EXERCISE INSTRUCTIONS:
Repeat without any change the rows from the row containing "Se connecter (391, 40)" through the row containing "17 (271, 2166)", including both of those rows.

— Start of DATA LINES —

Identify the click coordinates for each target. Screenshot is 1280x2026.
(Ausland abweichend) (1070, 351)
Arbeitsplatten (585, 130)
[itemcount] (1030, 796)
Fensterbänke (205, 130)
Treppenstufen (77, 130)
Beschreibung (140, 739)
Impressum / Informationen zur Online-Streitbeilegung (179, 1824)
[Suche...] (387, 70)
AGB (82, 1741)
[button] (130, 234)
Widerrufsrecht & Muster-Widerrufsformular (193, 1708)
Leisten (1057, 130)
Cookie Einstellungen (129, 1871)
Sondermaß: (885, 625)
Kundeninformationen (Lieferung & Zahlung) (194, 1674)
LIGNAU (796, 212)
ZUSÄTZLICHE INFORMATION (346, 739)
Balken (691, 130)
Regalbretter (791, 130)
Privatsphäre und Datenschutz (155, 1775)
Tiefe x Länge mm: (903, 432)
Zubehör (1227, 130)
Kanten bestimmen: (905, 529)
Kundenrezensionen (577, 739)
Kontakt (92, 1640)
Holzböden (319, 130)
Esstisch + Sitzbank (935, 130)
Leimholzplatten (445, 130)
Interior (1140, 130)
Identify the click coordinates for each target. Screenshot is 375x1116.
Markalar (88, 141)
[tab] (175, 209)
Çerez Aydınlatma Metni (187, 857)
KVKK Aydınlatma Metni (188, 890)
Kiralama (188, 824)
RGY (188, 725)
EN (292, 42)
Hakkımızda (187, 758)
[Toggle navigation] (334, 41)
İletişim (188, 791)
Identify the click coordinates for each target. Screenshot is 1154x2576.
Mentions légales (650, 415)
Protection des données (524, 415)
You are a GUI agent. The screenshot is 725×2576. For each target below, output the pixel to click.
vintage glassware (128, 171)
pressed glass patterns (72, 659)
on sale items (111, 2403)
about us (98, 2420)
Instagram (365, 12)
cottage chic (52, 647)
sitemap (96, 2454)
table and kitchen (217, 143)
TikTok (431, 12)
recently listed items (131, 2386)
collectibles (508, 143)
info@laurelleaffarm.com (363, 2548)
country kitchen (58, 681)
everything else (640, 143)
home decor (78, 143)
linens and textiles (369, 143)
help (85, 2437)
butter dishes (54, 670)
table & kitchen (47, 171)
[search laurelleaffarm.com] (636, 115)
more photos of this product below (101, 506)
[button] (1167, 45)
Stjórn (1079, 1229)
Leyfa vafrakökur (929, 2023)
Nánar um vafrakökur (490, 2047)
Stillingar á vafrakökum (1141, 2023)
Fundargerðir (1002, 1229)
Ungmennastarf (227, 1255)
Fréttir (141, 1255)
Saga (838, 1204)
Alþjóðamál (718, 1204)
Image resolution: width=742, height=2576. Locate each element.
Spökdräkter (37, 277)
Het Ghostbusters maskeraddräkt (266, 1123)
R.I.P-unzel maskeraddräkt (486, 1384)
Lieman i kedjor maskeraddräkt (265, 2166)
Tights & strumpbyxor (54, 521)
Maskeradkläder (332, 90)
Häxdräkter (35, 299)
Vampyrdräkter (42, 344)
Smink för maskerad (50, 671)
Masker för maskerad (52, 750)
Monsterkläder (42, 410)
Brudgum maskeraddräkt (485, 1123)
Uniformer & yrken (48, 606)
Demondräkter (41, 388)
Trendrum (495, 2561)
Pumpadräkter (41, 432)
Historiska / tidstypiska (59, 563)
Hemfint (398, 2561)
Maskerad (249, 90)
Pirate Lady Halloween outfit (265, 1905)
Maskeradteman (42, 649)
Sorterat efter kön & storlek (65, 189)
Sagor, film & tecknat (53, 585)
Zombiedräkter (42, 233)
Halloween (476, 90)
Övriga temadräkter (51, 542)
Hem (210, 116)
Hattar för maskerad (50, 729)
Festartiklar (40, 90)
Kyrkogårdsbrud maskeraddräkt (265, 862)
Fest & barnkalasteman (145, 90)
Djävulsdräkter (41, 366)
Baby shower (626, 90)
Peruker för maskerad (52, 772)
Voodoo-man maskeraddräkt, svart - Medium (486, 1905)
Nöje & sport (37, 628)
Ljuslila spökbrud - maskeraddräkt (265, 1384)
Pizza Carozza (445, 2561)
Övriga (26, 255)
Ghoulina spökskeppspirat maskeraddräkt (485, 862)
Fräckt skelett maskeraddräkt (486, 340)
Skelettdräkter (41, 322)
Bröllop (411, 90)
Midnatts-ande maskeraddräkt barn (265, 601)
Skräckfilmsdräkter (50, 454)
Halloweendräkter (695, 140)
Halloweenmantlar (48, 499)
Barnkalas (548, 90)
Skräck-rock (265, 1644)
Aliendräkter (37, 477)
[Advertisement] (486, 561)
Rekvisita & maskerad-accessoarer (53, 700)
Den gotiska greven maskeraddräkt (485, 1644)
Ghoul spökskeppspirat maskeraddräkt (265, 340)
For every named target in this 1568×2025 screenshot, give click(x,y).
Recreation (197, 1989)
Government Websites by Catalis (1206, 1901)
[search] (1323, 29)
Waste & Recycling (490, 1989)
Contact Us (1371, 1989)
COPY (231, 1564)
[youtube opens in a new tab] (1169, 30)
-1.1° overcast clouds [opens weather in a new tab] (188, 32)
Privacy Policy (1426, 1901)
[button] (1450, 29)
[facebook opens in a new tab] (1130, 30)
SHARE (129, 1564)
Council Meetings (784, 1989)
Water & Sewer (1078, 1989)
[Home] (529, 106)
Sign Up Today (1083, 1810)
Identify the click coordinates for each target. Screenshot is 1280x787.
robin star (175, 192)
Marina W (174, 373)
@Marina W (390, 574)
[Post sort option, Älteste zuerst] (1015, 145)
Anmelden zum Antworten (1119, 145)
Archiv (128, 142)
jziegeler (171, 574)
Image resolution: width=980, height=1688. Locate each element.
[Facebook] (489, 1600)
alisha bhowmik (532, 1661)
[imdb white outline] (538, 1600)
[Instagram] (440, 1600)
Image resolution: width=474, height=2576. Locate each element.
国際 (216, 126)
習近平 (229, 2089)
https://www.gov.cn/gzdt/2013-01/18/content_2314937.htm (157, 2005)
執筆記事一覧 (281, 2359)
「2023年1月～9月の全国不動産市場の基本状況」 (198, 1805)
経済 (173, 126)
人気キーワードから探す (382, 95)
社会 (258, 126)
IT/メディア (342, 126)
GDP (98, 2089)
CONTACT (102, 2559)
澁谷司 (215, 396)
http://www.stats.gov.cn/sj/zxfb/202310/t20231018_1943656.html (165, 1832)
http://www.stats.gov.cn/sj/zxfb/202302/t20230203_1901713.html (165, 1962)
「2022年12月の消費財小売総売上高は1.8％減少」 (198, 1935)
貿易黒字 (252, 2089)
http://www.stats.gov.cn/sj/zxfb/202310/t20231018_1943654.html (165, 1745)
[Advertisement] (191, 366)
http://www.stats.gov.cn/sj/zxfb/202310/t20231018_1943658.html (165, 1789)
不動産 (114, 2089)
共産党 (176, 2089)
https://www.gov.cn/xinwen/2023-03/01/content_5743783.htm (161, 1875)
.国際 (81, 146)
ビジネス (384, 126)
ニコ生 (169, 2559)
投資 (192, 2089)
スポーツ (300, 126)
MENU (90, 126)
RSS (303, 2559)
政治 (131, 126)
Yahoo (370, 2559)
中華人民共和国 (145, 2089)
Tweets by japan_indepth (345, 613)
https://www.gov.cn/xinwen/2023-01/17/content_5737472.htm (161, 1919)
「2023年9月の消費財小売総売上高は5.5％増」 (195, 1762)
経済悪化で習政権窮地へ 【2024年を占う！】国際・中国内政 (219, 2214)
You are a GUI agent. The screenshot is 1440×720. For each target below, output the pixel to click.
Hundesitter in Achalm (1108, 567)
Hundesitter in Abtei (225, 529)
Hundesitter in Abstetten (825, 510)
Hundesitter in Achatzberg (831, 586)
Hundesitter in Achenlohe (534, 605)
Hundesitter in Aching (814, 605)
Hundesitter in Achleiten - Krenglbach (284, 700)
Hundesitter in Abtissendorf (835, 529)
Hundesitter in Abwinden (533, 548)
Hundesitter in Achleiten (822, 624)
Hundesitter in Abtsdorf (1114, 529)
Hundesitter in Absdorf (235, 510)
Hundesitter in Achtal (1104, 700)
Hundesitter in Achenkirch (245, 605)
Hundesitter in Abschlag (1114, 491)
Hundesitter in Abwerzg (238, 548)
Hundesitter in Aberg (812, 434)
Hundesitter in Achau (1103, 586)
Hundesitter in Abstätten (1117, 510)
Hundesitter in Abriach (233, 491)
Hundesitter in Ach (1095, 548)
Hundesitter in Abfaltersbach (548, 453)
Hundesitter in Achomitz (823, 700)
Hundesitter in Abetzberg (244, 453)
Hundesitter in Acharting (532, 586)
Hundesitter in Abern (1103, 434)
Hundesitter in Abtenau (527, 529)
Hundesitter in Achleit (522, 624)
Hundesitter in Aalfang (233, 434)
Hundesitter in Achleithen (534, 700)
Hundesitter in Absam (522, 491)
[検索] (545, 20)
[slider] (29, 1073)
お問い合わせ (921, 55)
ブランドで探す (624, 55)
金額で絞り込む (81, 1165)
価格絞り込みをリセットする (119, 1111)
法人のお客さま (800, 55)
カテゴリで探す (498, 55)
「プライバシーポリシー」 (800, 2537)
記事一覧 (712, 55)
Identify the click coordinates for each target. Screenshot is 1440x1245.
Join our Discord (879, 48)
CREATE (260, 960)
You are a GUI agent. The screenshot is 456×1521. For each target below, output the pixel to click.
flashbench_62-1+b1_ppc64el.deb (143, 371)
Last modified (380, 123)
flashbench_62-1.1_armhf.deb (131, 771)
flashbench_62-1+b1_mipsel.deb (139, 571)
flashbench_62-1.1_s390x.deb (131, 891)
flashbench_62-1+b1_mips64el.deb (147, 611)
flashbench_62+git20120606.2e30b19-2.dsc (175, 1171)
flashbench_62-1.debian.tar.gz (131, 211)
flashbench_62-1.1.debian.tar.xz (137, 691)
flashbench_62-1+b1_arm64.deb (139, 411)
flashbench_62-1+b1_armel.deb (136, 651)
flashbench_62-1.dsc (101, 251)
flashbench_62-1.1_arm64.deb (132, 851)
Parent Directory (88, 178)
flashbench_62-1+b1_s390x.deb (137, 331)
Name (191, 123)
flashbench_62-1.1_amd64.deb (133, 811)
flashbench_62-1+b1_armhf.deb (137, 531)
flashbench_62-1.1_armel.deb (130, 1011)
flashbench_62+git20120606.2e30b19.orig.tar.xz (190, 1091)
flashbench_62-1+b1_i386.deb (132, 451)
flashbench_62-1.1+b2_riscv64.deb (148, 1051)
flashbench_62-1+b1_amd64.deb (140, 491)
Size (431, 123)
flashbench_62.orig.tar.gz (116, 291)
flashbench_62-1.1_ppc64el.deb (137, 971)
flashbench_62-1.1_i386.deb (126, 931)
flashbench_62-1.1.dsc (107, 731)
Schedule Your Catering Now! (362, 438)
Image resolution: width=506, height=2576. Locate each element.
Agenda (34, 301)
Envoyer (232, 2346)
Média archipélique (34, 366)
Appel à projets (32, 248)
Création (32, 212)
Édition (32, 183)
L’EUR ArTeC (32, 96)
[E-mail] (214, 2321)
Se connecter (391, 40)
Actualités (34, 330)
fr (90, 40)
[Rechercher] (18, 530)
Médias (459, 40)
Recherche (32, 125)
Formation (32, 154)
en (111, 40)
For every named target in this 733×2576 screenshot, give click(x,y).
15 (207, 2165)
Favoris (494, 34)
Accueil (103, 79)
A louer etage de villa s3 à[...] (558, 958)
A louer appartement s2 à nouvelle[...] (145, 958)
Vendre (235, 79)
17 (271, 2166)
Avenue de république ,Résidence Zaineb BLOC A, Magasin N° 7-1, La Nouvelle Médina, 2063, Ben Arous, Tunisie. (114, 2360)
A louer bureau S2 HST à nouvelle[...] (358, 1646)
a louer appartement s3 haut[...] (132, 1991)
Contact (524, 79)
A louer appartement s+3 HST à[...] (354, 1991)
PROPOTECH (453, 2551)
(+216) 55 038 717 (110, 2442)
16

— End of DATA LINES —

SOLUTION TO THE PROBLEM:
Se connecter (391, 40)
Actualités (34, 330)
fr (90, 40)
[Rechercher] (18, 530)
Médias (459, 40)
Recherche (32, 125)
Formation (32, 154)
en (111, 40)
For every named target in this 733×2576 screenshot, give click(x,y).
15 (207, 2165)
Favoris (494, 34)
Accueil (103, 79)
A louer etage de villa s3 à[...] (558, 958)
A louer appartement s2 à nouvelle[...] (145, 958)
Vendre (235, 79)
17 (271, 2166)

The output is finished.